[Information shown — start]

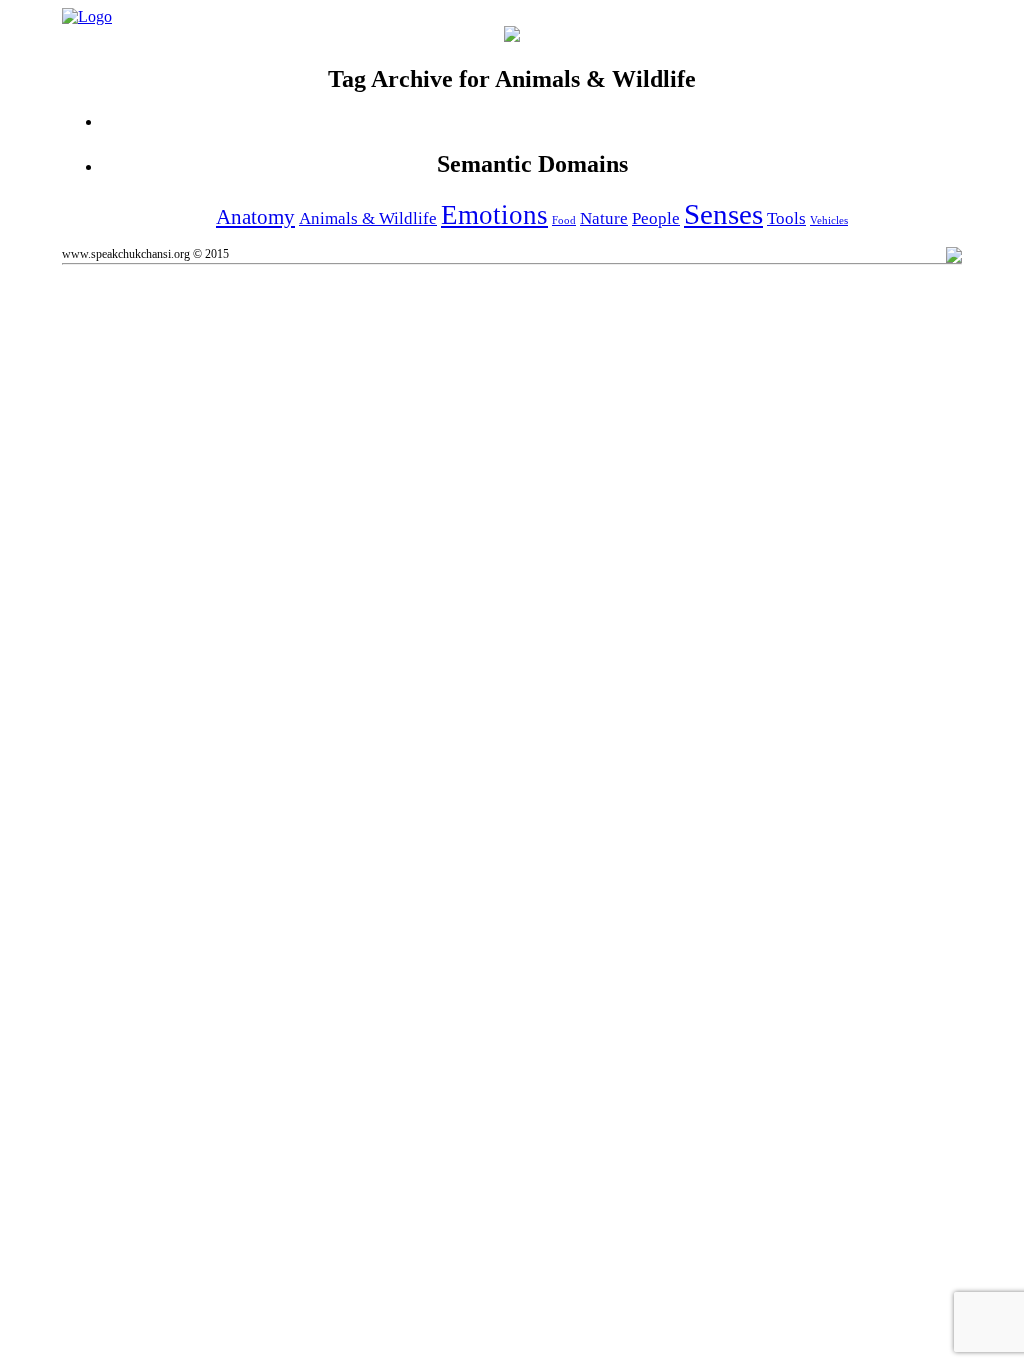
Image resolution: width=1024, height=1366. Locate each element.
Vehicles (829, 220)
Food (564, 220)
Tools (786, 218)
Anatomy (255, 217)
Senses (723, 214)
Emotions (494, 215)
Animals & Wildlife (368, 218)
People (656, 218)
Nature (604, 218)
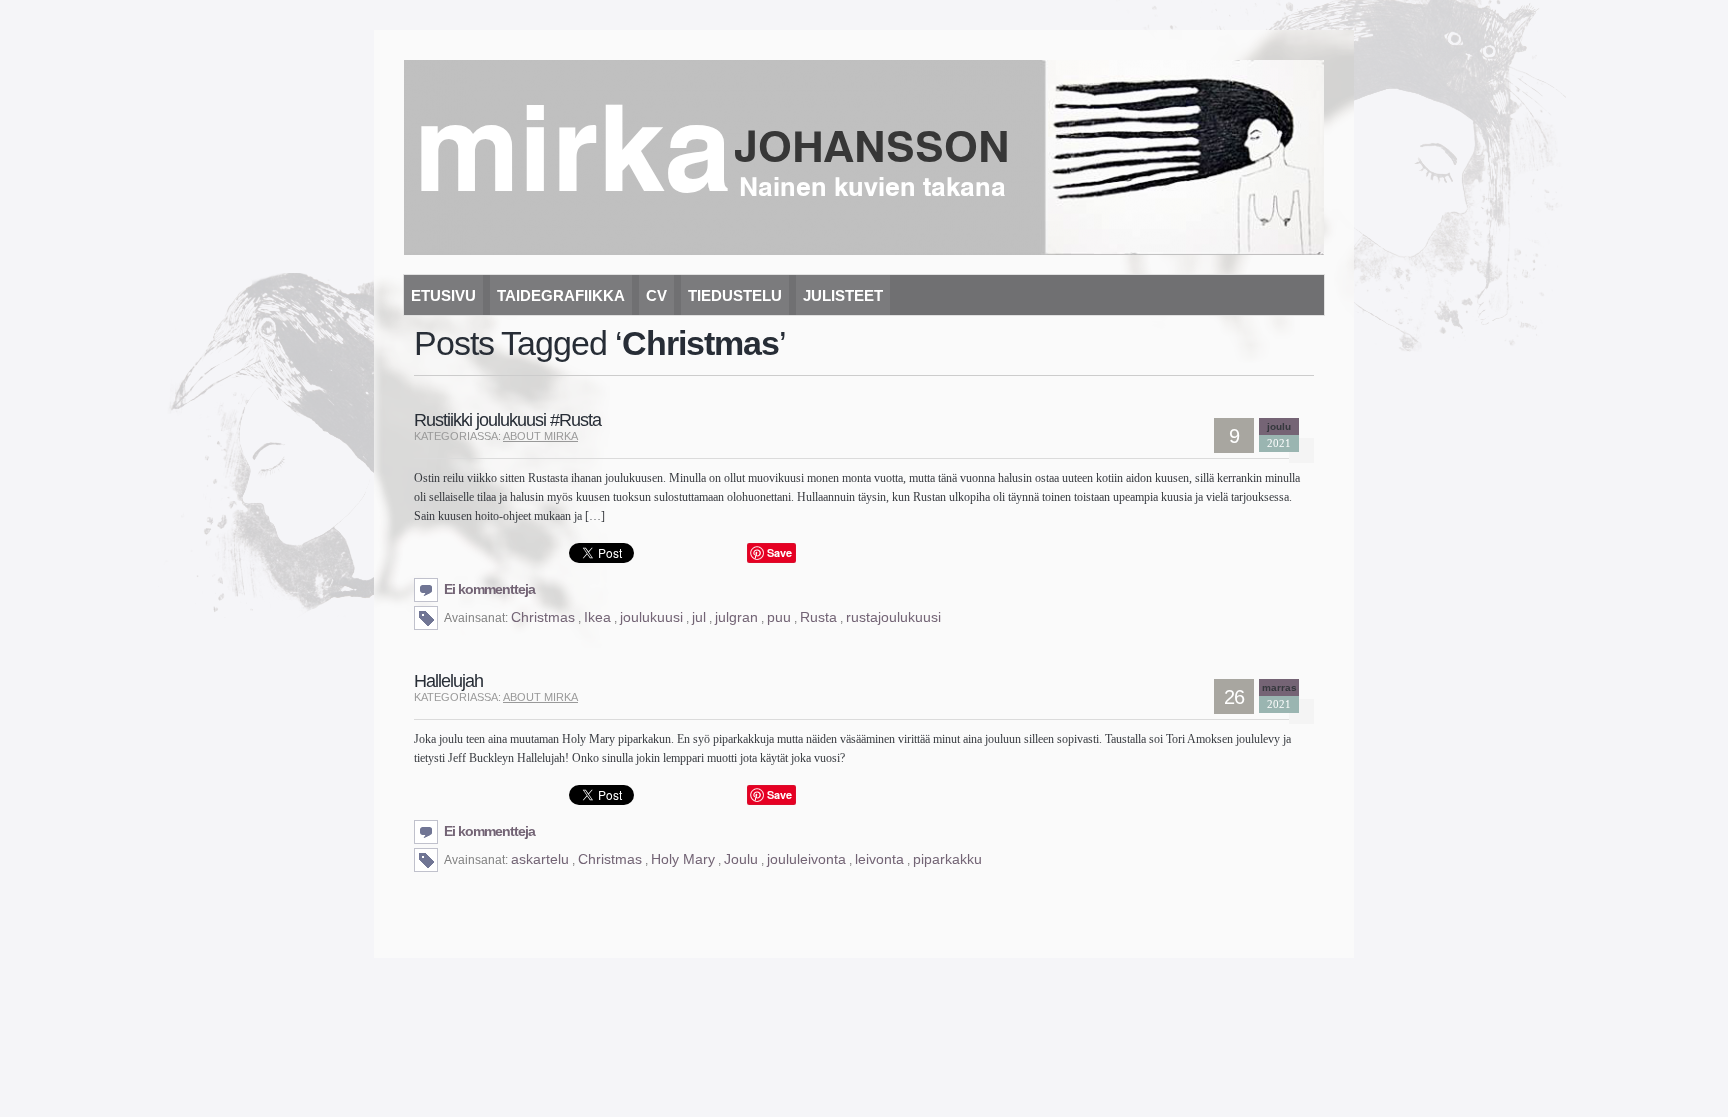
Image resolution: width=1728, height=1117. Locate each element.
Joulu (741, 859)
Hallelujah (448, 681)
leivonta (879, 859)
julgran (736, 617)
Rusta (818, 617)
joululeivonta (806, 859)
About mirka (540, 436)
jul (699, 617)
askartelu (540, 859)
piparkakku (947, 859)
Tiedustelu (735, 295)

[Information shown — finish]
[Information shown — start]

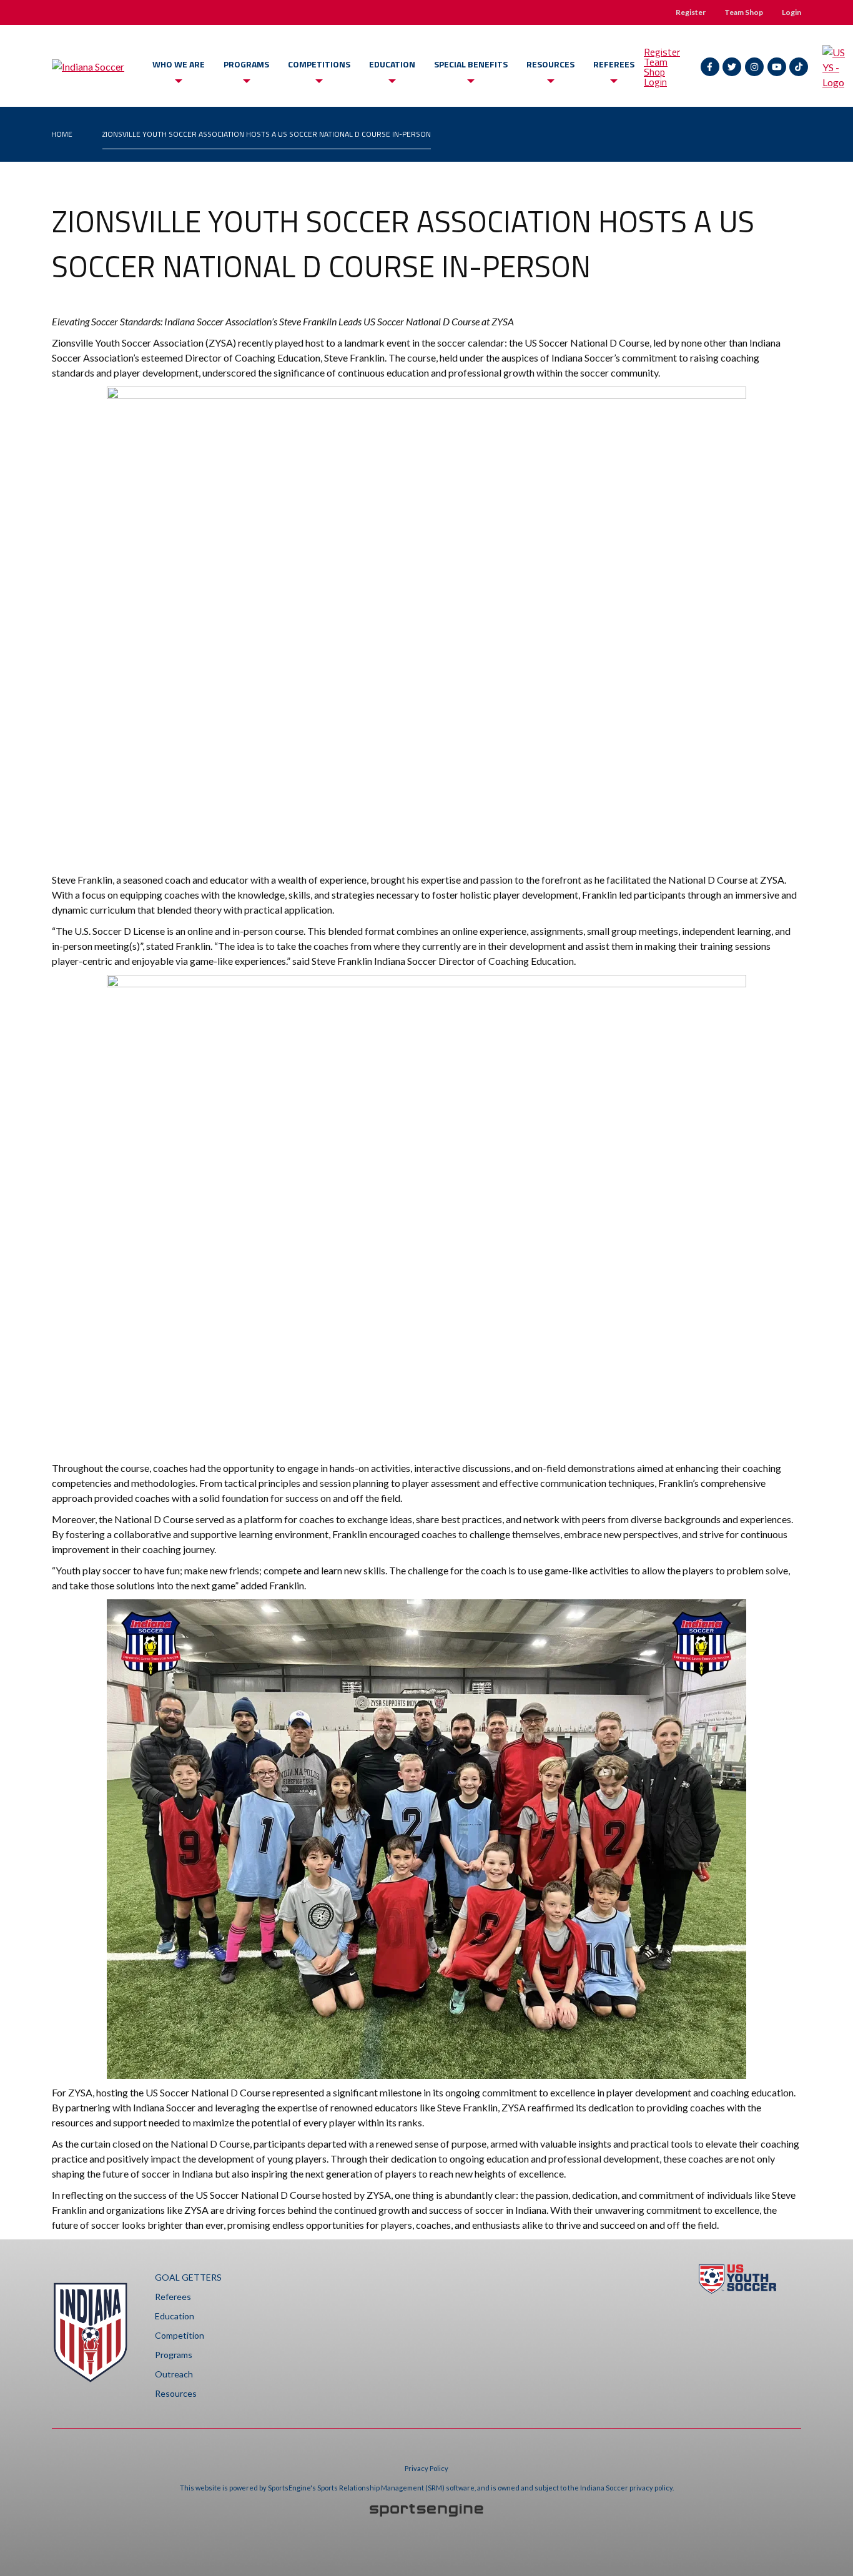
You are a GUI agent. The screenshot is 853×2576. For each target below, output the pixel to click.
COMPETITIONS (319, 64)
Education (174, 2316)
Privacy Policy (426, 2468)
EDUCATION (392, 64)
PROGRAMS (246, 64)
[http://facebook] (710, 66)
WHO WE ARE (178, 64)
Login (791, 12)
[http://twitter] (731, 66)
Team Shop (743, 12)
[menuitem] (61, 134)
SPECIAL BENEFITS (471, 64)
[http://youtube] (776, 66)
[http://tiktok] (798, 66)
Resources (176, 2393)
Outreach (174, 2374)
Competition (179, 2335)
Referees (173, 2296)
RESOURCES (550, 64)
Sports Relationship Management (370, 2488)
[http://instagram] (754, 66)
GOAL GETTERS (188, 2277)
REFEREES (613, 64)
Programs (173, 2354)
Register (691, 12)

[Information shown — finish]

◆ Problem to solve: Of the lines above, quote exactly those from the one with "Animals & Wildlife (368, 218)" through the one with "Tiedustelu (735, 295)", ends included; pictures stay out.

◆ Response:
Animals & Wildlife (368, 218)
People (656, 218)
Nature (604, 218)
Image resolution: width=1728, height=1117. Locate each element.
Joulu (741, 859)
Hallelujah (448, 681)
leivonta (879, 859)
julgran (736, 617)
Rusta (818, 617)
joululeivonta (806, 859)
About mirka (540, 436)
jul (699, 617)
askartelu (540, 859)
piparkakku (947, 859)
Tiedustelu (735, 295)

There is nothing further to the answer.